The EEOC filed suit on behalf of an HIV-positive plaintiff who was denied a restaurant waitstaff position. In its initial complaint, the EEOC claimed that the hiring denial was based on the plaintiff’s HIV disease, which is an impairment that substantially limits a major life activity and, therefore, is a disability for purposes of an ADA claim. Later, in a response to the defendant’s motion for summary judgment, the EEOC submitted affidavits that explained how the plaintiff’s impairment, described then as AIDS or HIV/AIDS, substantially limited a major life activity. The District Court refused to allow submission of the affidavits, however, because it determined that the change in terminology from “HIV” to “AIDS” amounted to a shift in factual basis for the claim and was raised too late in the process.
The Court of Appeals followed the reasoning of the District Court in holding that the terms HIV and AIDS are not synonymous for the purpose of determining whether the EEOC’s “belated alternation of the factual basis of its claim” should have been entertained by the District Court. After a lengthy discussion of the distinction between HIV and AIDS, based in part on the U.S. Supreme Court’s reasoning in Bragdon v. Abbott, the Court of Appeals found that they are not the same condition and the EEOC erred in “altering” its claim.

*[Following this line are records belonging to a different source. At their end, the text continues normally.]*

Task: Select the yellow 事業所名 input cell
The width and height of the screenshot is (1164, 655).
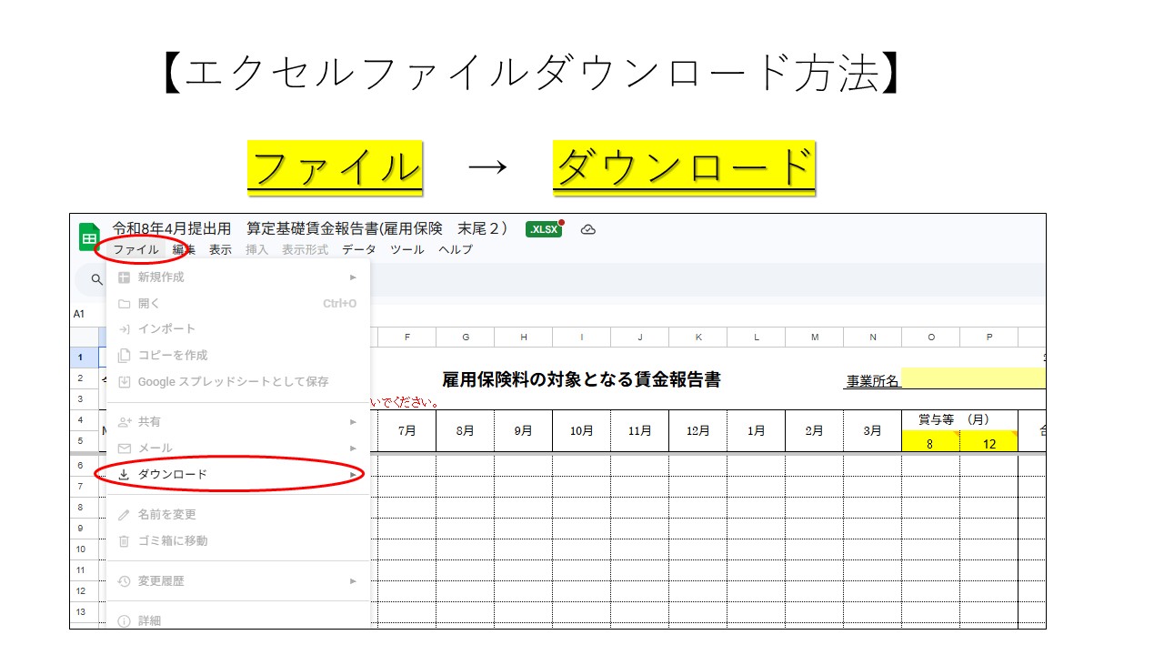Action: [x=973, y=378]
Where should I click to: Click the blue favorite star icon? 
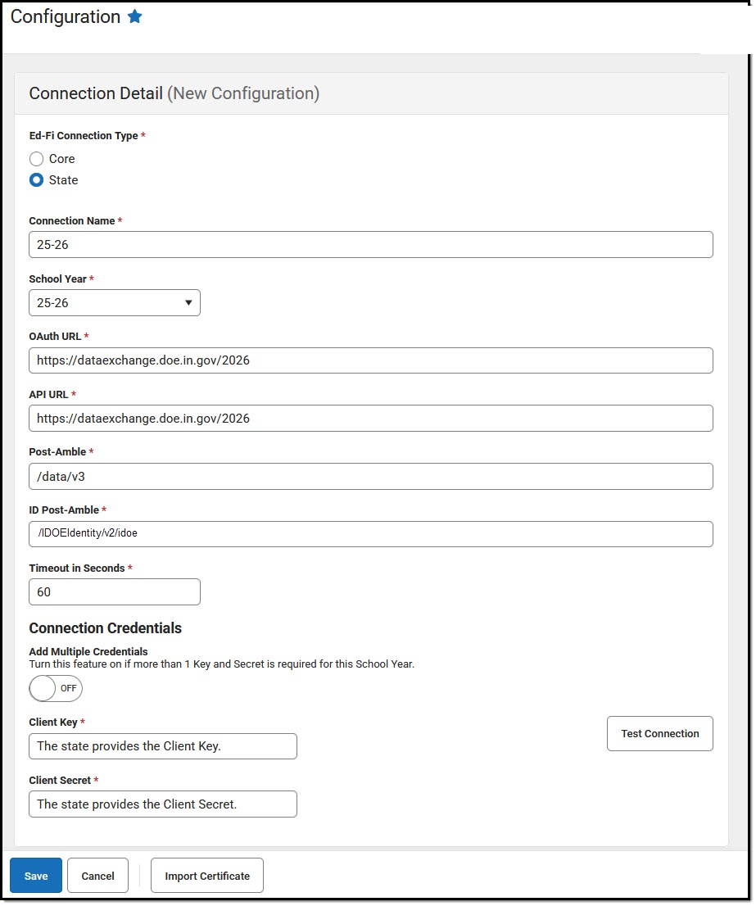(135, 17)
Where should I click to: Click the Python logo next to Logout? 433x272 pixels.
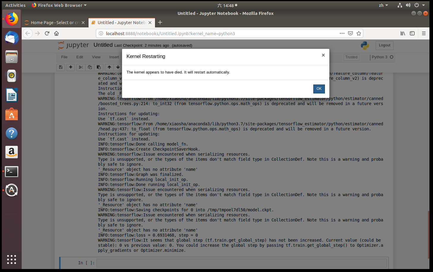pyautogui.click(x=365, y=45)
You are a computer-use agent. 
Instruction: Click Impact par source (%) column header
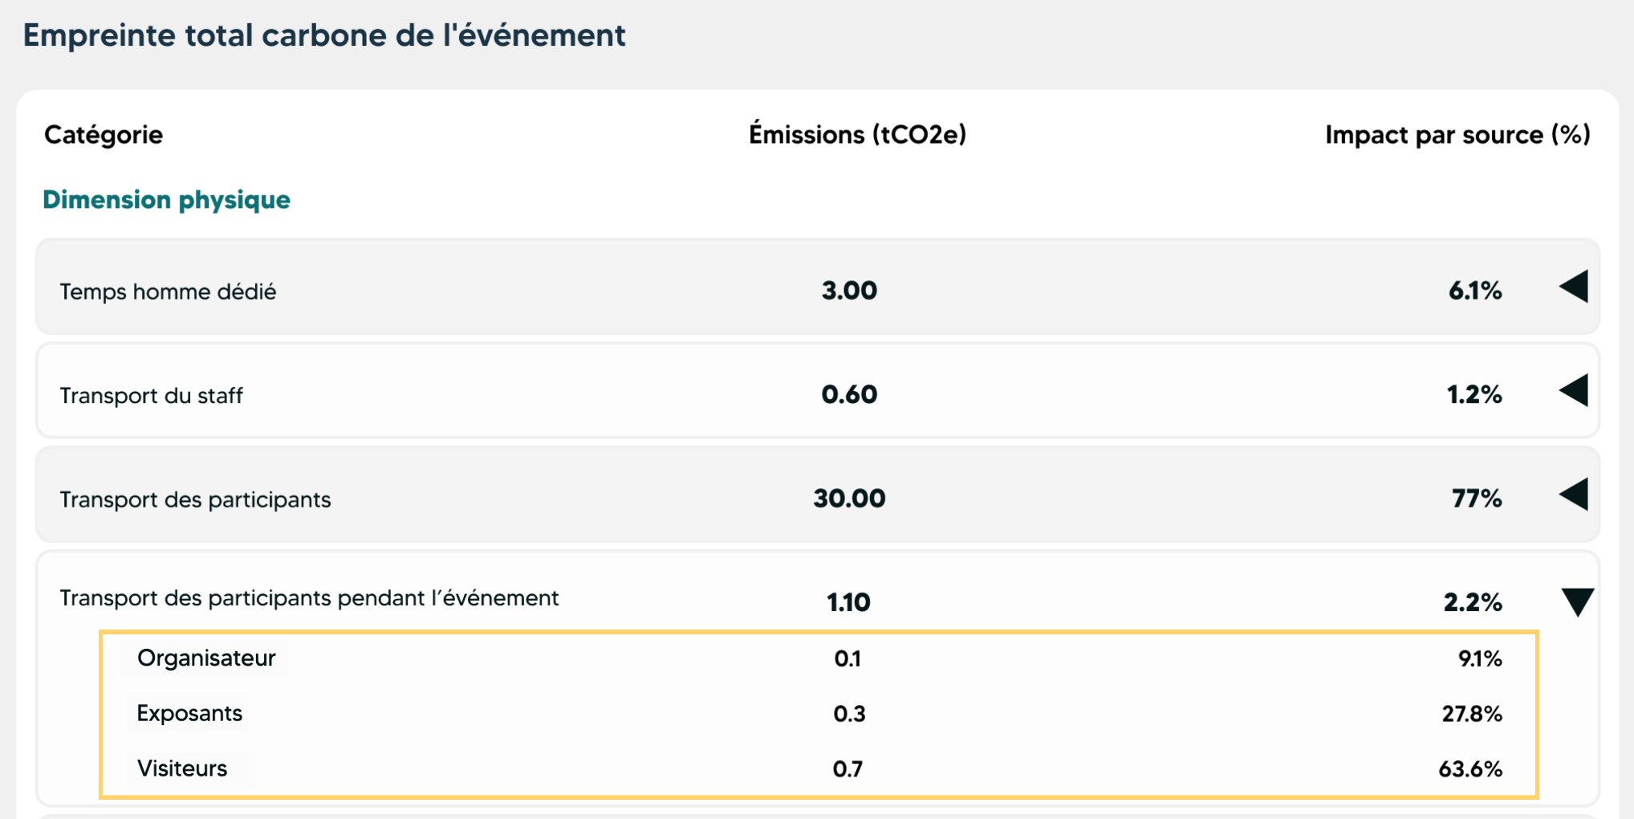[1457, 135]
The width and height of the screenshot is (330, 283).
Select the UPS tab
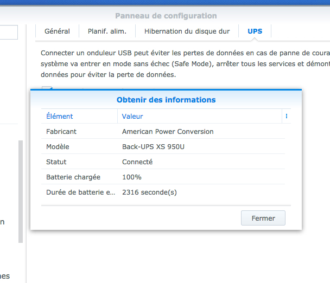coord(255,31)
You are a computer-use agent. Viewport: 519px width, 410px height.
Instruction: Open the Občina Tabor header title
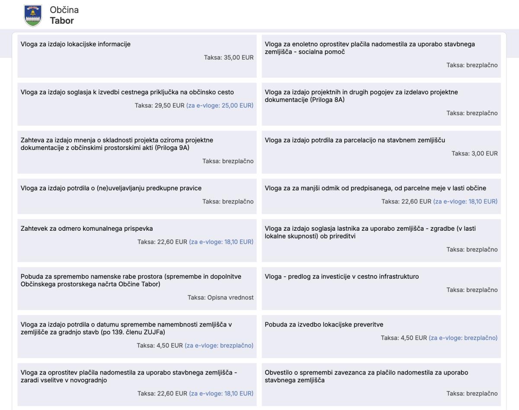(x=64, y=15)
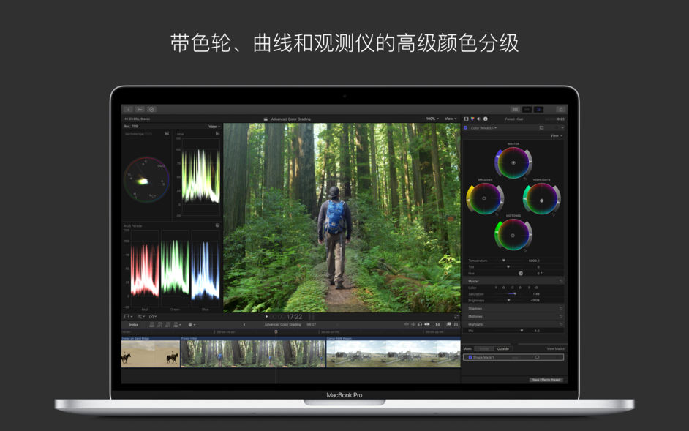
Task: Open the 100% zoom dropdown
Action: click(x=432, y=118)
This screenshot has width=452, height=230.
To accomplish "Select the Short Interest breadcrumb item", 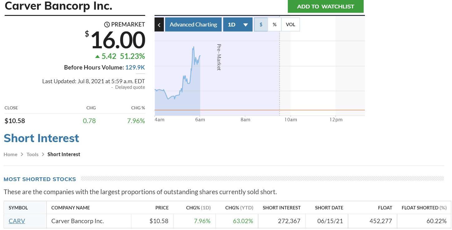I will coord(64,154).
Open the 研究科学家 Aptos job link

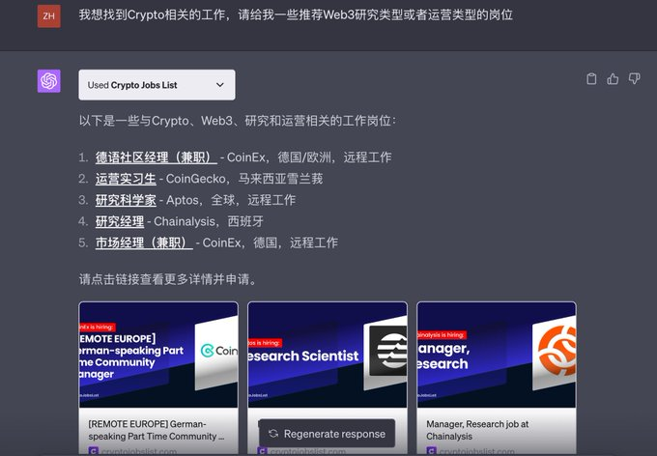(x=126, y=200)
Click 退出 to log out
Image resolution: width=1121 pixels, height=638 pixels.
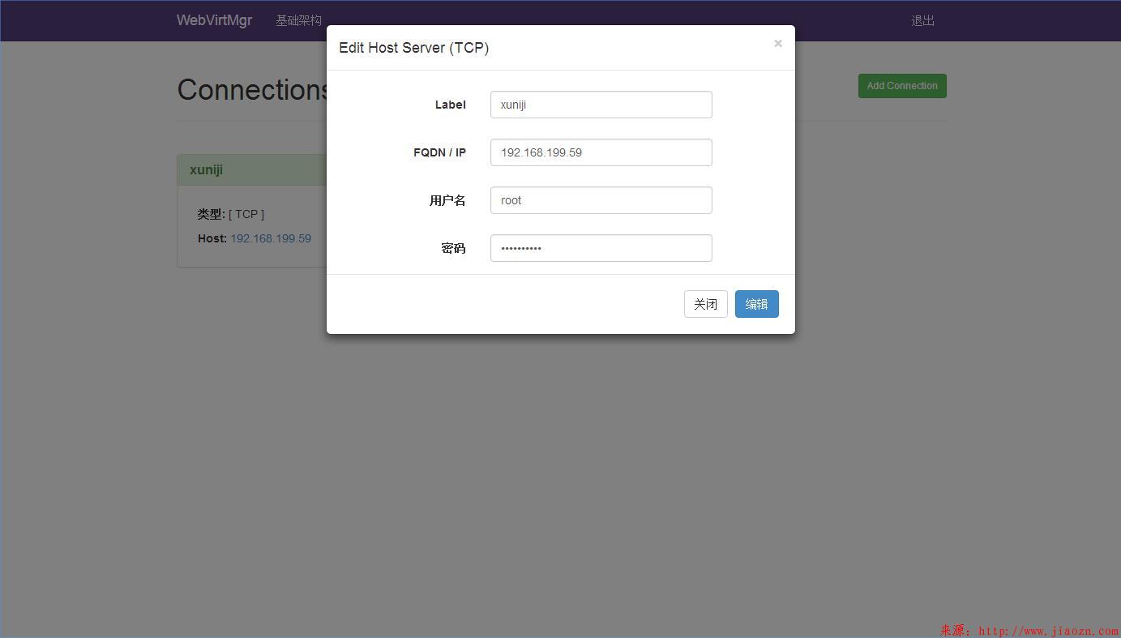tap(922, 20)
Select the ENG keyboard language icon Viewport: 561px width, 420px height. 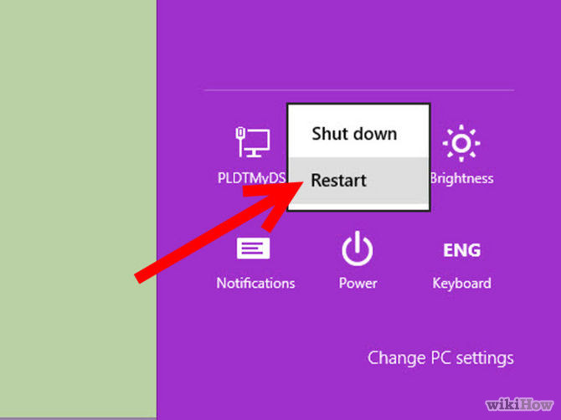(462, 250)
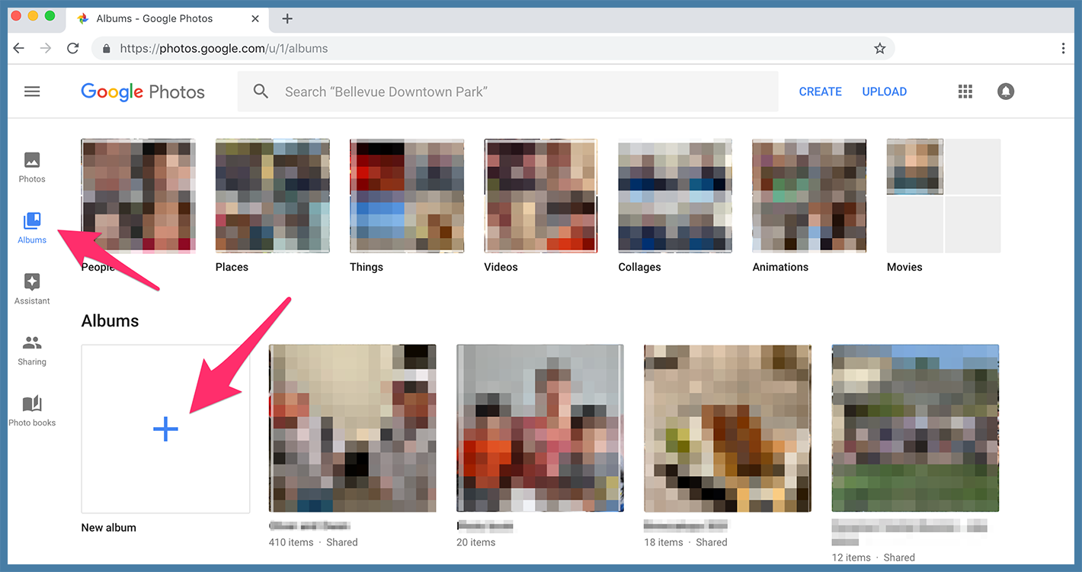Open Chrome's three-dot menu
The height and width of the screenshot is (572, 1082).
pyautogui.click(x=1064, y=47)
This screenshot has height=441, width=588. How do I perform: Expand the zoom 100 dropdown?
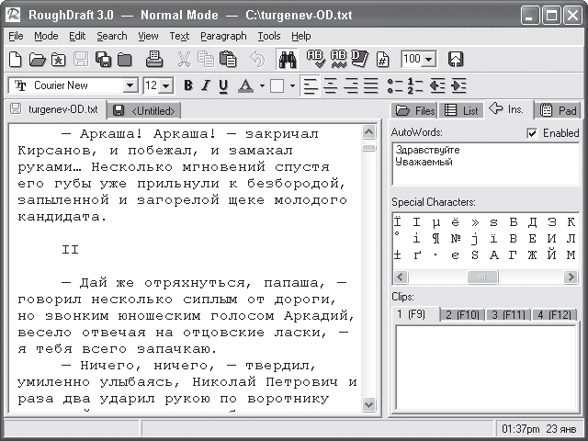click(x=429, y=59)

The ACLU submitted this brief in support of the employee’s petition for a rehearing en banc, arguing that the original three-judge panel placed “undue importance” on the label assigned to the employee’s disabling condition. According to the brief, the label “HIV” or “AIDS” has limited relevance in terms of whether the employee’s disabling impairment substantially limited a major life activity.